Assignment:
Present every line of the records below as a numbered list, and leave out the blank lines.

Entries shown:

• • •

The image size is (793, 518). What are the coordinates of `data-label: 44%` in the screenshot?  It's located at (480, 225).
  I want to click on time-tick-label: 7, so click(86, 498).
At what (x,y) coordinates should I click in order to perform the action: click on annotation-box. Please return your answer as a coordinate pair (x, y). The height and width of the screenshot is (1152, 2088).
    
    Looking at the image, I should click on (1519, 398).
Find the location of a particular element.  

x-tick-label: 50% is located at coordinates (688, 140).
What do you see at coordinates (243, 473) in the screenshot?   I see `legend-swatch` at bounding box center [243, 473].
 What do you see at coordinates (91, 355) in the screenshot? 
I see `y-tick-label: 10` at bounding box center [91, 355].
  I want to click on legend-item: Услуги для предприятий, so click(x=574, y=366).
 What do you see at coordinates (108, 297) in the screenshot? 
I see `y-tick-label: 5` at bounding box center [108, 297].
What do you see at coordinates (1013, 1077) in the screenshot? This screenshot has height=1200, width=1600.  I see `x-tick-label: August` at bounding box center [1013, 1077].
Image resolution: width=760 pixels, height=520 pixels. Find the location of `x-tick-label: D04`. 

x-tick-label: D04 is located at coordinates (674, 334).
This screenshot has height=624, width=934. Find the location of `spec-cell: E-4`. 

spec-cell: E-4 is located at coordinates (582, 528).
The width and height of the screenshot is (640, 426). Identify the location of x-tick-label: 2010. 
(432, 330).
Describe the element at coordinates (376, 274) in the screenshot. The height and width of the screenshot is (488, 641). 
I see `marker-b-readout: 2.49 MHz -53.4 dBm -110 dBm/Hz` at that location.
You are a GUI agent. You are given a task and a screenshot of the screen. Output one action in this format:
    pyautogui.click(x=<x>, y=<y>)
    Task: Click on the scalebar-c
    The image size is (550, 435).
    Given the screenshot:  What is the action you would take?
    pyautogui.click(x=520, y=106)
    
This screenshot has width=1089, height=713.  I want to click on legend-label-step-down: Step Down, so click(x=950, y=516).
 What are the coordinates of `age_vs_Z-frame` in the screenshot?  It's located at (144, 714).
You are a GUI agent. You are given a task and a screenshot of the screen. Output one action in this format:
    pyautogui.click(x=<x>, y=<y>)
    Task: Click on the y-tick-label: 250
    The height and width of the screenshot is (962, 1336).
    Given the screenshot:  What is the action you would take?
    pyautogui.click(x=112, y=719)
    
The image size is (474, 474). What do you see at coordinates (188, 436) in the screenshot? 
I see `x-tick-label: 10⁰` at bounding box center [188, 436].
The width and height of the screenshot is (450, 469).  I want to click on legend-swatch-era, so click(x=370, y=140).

• • •

Response to the exercise:
1. The image size is (793, 518). What are the coordinates of `data-label: 44%` in the screenshot?  It's located at (480, 225).
2.   I want to click on time-tick-label: 7, so click(86, 498).
3. At what (x,y) coordinates should I click in order to perform the action: click on annotation-box. Please return your answer as a coordinate pair (x, y). The height and width of the screenshot is (1152, 2088).
4.     Looking at the image, I should click on (1519, 398).
5. Find the location of a particular element.  
6. x-tick-label: 50% is located at coordinates (688, 140).
7. What do you see at coordinates (243, 473) in the screenshot?   I see `legend-swatch` at bounding box center [243, 473].
8.  What do you see at coordinates (91, 355) in the screenshot? 
9. I see `y-tick-label: 10` at bounding box center [91, 355].
10.   I want to click on legend-item: Услуги для предприятий, so click(x=574, y=366).
11.  What do you see at coordinates (108, 297) in the screenshot? 
12. I see `y-tick-label: 5` at bounding box center [108, 297].
13. What do you see at coordinates (1013, 1077) in the screenshot? This screenshot has height=1200, width=1600.  I see `x-tick-label: August` at bounding box center [1013, 1077].
14. Image resolution: width=760 pixels, height=520 pixels. Find the location of `x-tick-label: D04`. 
15. x-tick-label: D04 is located at coordinates (674, 334).
16. This screenshot has height=624, width=934. Find the location of `spec-cell: E-4`. 
17. spec-cell: E-4 is located at coordinates (582, 528).
18. The width and height of the screenshot is (640, 426). Identify the location of x-tick-label: 2010. 
19. (432, 330).
20. Describe the element at coordinates (376, 274) in the screenshot. The height and width of the screenshot is (488, 641). 
21. I see `marker-b-readout: 2.49 MHz -53.4 dBm -110 dBm/Hz` at that location.
22. You are a GUI agent. You are given a task and a screenshot of the screen. Output one action in this format:
23.     pyautogui.click(x=<x>, y=<y>)
24.     Task: Click on the scalebar-c
25.     The image size is (550, 435).
26.     Given the screenshot:  What is the action you would take?
27.     pyautogui.click(x=520, y=106)
28. This screenshot has width=1089, height=713.  I want to click on legend-label-step-down: Step Down, so click(x=950, y=516).
29.  What are the coordinates of `age_vs_Z-frame` in the screenshot?  It's located at (144, 714).
30. You are a GUI agent. You are given a task and a screenshot of the screen. Output one action in this format:
31.     pyautogui.click(x=<x>, y=<y>)
32.     Task: Click on the y-tick-label: 250
33.     The height and width of the screenshot is (962, 1336).
34.     Given the screenshot:  What is the action you would take?
35.     pyautogui.click(x=112, y=719)
36. The image size is (474, 474). What do you see at coordinates (188, 436) in the screenshot? 
37. I see `x-tick-label: 10⁰` at bounding box center [188, 436].
38. The width and height of the screenshot is (450, 469).  I want to click on legend-swatch-era, so click(x=370, y=140).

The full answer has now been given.